Jamie tried to recreate another family tradition recently, which showed that sometimes a memory is best left a memory. She took Geoff to see the Christmas Ice Caverns at the Fairfield Garden Center, which you all enjoyed visiting each year. For Jamie, it was a disappointment. Was it the fact that the Smurfs are gone, or that the displays were just more magical when you were six? Or could it be that now, a three dollar fee is charged, which made the memory more off putting? Maybe it was a combination of all. I had a similar feeling when I returned to the Gingerbread Castle as a young adult and was disappointed to discover that not only was I not frightened, but Hansel and Gretel were so young.
I pulled out the very thoughtful video you made for Dad’s fiftieth birthday because I remembered it included clips from several Christmases. I learned that you originally set out your cookies for Santa to the sounds of Alvin and the Chipmunks. Those were the days when Kelly carried the milk, Jamie had the plate of cookies, and poor Casey was stuck with the napkin.
It wasn’t until later that we got more sophisticated and changed the music to “March of the Toy Soldiers” from the Nutcracker. Daddy has most, if not all, of your grand entrances from the kitchen into the living room as well as the video of the three of you bounding down the stairs on Christmas morning. The funny thing when watching Christmas morning through the years was that the enthusiasm began to decline as you grew older and clearly wanted to sleep later, particularly Kelly.

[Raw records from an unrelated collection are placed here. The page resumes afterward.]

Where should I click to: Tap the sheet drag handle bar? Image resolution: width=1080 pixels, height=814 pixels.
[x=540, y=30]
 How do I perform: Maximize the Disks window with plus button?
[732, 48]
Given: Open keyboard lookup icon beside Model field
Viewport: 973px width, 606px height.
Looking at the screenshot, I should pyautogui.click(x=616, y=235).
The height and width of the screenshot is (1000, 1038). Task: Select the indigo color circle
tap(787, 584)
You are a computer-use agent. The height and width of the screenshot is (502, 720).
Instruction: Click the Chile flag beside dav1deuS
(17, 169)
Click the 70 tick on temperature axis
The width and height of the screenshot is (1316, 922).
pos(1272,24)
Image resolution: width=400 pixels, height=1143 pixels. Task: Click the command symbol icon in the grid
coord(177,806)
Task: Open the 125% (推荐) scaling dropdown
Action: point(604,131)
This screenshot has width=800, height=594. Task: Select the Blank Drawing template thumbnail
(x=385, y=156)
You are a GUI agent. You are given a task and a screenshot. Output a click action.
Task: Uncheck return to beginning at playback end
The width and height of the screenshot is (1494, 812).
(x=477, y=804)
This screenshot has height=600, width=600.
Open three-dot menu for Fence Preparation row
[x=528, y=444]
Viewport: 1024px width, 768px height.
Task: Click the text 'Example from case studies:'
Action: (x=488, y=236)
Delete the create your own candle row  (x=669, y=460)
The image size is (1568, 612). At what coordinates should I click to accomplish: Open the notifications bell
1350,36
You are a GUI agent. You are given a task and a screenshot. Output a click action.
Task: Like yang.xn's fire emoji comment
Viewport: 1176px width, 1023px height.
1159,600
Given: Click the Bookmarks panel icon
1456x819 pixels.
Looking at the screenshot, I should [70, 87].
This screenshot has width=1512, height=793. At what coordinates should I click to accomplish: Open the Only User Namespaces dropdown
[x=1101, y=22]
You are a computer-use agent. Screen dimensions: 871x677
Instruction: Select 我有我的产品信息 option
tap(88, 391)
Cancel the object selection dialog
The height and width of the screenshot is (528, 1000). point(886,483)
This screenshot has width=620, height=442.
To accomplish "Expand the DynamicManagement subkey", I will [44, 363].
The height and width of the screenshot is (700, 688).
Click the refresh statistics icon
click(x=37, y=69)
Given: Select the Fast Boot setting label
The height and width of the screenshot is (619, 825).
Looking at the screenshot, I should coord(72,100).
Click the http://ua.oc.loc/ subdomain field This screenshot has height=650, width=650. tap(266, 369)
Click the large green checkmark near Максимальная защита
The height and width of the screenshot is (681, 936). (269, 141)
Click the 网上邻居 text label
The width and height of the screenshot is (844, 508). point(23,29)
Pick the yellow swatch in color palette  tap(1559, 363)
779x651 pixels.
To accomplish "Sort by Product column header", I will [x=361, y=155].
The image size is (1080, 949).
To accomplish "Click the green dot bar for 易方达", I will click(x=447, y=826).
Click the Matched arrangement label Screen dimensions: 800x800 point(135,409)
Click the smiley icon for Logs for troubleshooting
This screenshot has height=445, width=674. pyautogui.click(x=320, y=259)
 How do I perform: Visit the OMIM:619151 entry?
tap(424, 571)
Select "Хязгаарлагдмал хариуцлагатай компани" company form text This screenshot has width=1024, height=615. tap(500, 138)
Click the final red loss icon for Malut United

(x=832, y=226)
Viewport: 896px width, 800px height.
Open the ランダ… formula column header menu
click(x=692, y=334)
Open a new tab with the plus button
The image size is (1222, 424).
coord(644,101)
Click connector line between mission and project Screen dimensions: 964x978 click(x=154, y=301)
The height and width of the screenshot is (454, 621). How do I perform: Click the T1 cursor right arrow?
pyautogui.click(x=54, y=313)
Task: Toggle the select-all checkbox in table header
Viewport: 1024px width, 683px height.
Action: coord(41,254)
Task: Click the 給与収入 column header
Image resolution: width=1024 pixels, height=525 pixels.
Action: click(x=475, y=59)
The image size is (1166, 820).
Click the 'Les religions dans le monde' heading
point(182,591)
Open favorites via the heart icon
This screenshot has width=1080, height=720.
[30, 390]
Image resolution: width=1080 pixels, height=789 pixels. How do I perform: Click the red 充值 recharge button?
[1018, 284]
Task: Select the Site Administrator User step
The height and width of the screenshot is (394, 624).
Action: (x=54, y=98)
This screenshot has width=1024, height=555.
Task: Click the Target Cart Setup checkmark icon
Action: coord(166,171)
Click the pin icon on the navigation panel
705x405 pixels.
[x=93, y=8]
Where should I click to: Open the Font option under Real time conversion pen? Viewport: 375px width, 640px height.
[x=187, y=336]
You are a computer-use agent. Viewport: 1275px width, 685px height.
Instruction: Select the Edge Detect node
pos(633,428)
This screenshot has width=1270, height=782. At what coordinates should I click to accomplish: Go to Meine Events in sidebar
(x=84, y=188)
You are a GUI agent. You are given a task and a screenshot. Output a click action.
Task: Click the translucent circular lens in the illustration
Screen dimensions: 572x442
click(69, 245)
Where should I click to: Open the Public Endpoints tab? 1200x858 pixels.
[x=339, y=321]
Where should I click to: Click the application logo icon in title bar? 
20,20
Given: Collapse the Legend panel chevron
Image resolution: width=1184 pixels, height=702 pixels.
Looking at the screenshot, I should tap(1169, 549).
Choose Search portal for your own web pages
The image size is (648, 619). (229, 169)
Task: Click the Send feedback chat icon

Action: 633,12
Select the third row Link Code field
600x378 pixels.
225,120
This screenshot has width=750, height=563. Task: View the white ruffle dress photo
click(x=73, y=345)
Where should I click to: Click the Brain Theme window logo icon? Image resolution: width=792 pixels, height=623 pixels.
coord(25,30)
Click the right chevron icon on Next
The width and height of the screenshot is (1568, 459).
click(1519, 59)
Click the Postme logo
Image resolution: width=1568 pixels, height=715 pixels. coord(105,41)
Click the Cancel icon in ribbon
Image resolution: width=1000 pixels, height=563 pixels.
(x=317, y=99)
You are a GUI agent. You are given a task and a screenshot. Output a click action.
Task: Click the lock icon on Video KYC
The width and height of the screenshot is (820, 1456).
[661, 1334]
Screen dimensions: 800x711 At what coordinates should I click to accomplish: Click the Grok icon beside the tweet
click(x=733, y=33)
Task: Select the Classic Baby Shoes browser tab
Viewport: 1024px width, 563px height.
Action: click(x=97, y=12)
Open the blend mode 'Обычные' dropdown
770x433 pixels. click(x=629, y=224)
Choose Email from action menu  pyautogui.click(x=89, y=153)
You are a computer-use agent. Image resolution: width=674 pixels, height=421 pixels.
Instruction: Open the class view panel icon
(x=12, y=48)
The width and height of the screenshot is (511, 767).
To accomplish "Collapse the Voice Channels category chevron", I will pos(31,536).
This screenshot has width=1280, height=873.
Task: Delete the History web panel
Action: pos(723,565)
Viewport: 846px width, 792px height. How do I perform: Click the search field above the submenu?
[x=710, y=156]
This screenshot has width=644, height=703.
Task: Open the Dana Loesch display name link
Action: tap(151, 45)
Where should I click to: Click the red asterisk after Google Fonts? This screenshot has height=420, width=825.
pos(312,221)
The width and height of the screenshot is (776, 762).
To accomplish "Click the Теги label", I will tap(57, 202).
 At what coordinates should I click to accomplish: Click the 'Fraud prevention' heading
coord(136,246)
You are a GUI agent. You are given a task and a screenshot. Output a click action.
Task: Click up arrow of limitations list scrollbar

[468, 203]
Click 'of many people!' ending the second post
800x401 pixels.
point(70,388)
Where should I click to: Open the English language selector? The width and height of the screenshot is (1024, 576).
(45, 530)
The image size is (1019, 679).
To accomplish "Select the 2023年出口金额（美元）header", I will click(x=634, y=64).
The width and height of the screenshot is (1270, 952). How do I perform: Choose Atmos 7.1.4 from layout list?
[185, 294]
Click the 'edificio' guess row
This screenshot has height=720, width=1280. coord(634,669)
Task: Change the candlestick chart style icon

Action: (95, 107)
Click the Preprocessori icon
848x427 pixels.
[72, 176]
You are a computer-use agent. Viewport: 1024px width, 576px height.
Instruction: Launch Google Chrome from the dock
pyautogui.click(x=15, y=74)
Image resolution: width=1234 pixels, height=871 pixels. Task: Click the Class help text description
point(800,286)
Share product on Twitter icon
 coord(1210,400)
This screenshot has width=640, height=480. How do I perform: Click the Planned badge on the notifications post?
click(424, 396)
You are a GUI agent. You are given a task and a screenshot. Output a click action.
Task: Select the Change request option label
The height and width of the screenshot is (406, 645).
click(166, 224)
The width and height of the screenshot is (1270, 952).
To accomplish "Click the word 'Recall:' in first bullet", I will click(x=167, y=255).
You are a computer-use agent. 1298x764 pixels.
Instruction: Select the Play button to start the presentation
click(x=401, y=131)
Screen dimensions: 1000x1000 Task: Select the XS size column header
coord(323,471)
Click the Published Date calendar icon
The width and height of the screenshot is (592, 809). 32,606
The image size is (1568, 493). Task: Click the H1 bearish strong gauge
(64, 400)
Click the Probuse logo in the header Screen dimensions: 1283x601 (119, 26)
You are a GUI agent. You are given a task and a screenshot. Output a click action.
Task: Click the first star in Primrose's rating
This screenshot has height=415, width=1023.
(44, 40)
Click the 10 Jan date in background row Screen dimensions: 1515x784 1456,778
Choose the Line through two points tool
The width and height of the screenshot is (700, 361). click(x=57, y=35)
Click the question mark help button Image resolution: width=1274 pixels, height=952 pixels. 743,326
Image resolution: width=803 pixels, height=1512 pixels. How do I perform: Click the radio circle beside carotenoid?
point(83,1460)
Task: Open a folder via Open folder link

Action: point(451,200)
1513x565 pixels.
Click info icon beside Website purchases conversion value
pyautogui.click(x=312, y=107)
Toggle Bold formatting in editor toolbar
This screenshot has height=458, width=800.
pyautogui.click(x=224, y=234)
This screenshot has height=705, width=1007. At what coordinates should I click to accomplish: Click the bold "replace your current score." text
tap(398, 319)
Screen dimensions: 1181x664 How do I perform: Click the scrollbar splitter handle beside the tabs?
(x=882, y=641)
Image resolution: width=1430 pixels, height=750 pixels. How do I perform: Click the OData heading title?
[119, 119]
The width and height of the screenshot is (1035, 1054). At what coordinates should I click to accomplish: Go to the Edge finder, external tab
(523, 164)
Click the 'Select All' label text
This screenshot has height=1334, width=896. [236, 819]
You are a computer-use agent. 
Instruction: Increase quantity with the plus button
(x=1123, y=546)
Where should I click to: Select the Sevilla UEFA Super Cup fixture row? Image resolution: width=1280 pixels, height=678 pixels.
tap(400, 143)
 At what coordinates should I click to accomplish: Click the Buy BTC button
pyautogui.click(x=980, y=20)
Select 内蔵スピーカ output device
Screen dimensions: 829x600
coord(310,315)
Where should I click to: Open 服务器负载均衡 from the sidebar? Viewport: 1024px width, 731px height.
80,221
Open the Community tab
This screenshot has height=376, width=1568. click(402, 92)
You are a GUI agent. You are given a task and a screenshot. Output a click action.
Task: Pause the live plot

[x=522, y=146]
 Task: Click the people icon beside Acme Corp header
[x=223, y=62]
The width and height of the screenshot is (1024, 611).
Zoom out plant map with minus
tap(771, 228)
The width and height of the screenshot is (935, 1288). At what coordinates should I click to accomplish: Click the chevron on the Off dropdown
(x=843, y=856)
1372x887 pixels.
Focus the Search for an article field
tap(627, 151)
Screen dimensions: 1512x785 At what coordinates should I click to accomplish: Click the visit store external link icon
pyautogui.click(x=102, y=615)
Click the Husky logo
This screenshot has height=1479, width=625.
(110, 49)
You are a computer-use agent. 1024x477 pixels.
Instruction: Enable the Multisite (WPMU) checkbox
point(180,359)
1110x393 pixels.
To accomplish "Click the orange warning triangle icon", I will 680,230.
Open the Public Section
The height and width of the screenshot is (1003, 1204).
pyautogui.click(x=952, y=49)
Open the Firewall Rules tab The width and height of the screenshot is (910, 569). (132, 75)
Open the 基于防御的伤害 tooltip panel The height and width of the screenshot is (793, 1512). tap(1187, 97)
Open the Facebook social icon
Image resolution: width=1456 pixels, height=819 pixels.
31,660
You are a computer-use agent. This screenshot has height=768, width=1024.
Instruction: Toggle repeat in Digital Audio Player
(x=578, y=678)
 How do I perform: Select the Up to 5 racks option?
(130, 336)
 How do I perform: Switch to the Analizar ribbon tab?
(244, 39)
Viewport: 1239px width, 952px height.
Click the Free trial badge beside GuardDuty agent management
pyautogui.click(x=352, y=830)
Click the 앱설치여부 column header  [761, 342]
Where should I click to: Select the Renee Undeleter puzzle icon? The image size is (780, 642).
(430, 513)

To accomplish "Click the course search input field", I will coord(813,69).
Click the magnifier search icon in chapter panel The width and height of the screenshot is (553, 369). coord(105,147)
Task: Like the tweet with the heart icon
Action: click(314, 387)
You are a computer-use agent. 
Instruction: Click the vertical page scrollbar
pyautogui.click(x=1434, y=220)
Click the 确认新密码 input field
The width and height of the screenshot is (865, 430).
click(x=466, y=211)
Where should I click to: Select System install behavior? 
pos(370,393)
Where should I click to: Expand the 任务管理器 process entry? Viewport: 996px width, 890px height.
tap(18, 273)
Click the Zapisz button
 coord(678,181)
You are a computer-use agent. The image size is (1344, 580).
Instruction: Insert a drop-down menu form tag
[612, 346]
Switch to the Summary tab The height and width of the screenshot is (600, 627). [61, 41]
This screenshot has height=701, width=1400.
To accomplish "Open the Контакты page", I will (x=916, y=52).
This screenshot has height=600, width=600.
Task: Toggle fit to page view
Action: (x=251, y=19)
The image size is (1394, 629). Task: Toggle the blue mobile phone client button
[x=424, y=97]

You sold Christmas wrapping paper in elementary school, an expensive and kind of annoying fundraiser. I always purchased three rolls, and each of you chose your own pattern to leave for Santa. That way you could look under the tree and know which packages were yours without the need for tags. I wrapped all your presents weeks before, always leaving just enough on the roll to make it appear that it was untouched and ready for Santa.
My proudest year, as you must recall, was when it snowed, and I decided to go outside to make sleigh and reindeer tracks in the driveway. You must admit that it was quite authentic!
Christmas morning was always Dunkin Donuts, which Dad got on Christmas Eve. Sometime during Christmas Day, my Noel ceramic candle holders would get rearranged at least twice.
Now you are all grown up, and I wonder if you will continue any traditions from our Christmases, adopt any from that of your spouses, or create those of your own? Do you hate the new tradition Dad and I started several years ago: Christmas Day movies followed by Chinese take-out or eat-in? I have lost count of how many changes have occurred through the years. I guess you just can’t stop change.